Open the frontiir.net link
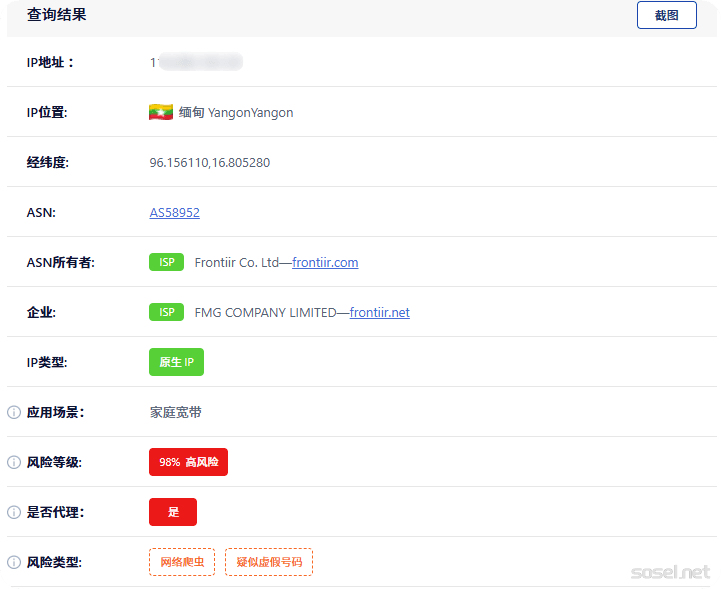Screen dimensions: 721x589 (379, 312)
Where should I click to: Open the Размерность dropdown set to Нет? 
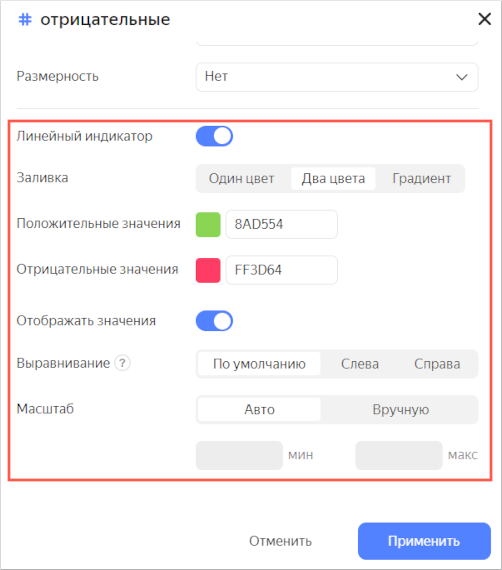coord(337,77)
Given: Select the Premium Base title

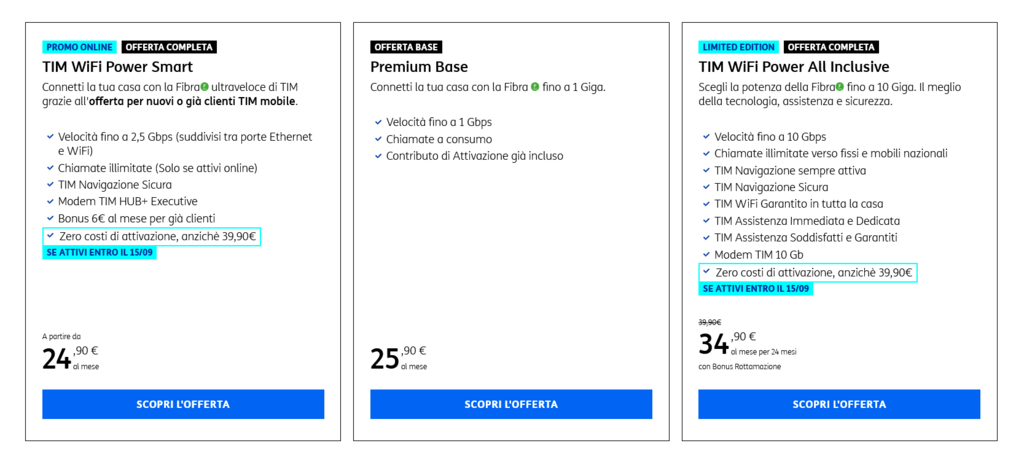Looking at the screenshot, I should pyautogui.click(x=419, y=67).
********************
## Set task
Can you write out all of the material again, changing "dropdown" to "drop-down menu" and keeping everything else as it is? Leave the pictures out.

## Output of the exercise
Open the frontiir.net link
Screen dimensions: 721x589 (379, 312)
Where should I click to: Open the Размерность drop-down menu set to Нет? 
coord(337,77)
Given: Select the Premium Base title

Looking at the screenshot, I should pyautogui.click(x=419, y=67).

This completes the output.